For example, if an emoticon indicating that the sender is
expressing happiness is identified it may cause the animated face
to smile.
[0069] The dictionary may include a choice of different facial
features, such as mouths, associated with each sound. Which one to
use may be indicated by an identifier associated with the face that
is to be displayed.
[0070] The device may include a speaker through which the speech
can be reproduced. Alternatively, it may include an output port
through which an audio signal can be passed to a speaker. An
example of the later would be a headphone jack socket.

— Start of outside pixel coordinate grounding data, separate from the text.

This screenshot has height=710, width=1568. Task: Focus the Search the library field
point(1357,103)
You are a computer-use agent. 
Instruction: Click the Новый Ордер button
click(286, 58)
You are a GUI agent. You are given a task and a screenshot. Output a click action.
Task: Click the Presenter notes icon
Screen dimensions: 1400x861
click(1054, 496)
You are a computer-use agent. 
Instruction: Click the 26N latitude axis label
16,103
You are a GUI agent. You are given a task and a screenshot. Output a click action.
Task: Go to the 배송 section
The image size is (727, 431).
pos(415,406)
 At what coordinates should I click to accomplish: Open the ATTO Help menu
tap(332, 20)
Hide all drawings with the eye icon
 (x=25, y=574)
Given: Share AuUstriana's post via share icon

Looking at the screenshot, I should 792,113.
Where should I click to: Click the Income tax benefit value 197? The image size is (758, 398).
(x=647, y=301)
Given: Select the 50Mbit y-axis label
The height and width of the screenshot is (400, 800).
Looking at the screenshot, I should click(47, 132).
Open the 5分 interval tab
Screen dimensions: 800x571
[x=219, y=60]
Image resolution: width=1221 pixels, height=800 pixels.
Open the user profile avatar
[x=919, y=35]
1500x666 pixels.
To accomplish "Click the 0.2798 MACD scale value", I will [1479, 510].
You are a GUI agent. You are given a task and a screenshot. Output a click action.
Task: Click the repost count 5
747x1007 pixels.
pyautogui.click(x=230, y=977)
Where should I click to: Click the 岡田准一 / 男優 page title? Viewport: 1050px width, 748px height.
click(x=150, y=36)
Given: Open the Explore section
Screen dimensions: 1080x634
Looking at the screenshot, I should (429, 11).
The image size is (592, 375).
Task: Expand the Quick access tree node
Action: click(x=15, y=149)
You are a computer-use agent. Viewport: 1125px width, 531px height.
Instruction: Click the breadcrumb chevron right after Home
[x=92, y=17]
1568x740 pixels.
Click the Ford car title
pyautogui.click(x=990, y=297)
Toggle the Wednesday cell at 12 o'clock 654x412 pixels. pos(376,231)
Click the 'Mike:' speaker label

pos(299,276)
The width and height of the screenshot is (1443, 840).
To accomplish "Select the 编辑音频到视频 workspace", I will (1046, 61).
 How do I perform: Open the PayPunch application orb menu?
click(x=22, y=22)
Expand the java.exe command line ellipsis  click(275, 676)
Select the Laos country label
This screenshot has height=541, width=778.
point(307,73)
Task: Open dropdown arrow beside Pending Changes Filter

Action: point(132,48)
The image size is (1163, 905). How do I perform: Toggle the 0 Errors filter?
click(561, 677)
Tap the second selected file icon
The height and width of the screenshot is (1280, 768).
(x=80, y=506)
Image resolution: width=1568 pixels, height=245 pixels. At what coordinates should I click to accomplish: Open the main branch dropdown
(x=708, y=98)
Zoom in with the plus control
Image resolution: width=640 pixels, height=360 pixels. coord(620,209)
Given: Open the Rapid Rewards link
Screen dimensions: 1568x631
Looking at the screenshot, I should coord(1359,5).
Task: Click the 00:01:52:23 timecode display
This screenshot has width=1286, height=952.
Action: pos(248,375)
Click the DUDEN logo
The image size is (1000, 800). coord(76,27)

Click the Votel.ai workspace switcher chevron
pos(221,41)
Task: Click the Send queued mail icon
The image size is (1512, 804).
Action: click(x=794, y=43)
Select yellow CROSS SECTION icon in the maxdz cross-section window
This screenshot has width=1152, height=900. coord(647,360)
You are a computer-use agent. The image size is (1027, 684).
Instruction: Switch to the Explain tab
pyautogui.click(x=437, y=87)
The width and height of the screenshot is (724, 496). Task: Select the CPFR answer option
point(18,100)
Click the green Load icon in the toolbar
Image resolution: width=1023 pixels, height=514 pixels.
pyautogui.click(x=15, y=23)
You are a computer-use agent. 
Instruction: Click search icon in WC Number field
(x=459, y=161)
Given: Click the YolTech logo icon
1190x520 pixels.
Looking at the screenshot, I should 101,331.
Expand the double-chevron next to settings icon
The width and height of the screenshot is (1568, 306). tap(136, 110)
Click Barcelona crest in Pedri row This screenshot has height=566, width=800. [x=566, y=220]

[0071] According to a third aspect the invention provides a
communication device comprising:
[0072] message creating means for creating a written message
comprising a sequence of textual characters;
[0073] a memory in which is stored a data structure representative
of an image of a head chosen by a user of the device as an
identifier of that user,
[0074] and transmission means for sending the message and the data
structure across the network to a receiver device, either together
or separately, in which the data structure comprises:
[0075] a two dimensional image of a head showing a face viewed from
the front; and
[0076] at least one co-ordinate indicating the location of an
animated facial feature which is to be overlaid on the image.
[0077] The data structure may also include a label which identifies
which of several different animated facial features are to be
overlaid on the image.
[0078] The data structure may include co-ordinates for:
[0079] A mouth;
[0080] A pair of eyes;
[0081] Eyebrows;
[0082] Or any other facial feature.
[0083] The device may, as stated, transmit the text message and the
data structure as a single file, or they may be sent as attached
files or separately. An advantage of the invention is that they can
be sent separately, with the head image data structure sent once
only and then just the text and identifier sent with each
message.
[0084] The device may be arranged to send the head image data file
on receipt of a request from a device connected to the network.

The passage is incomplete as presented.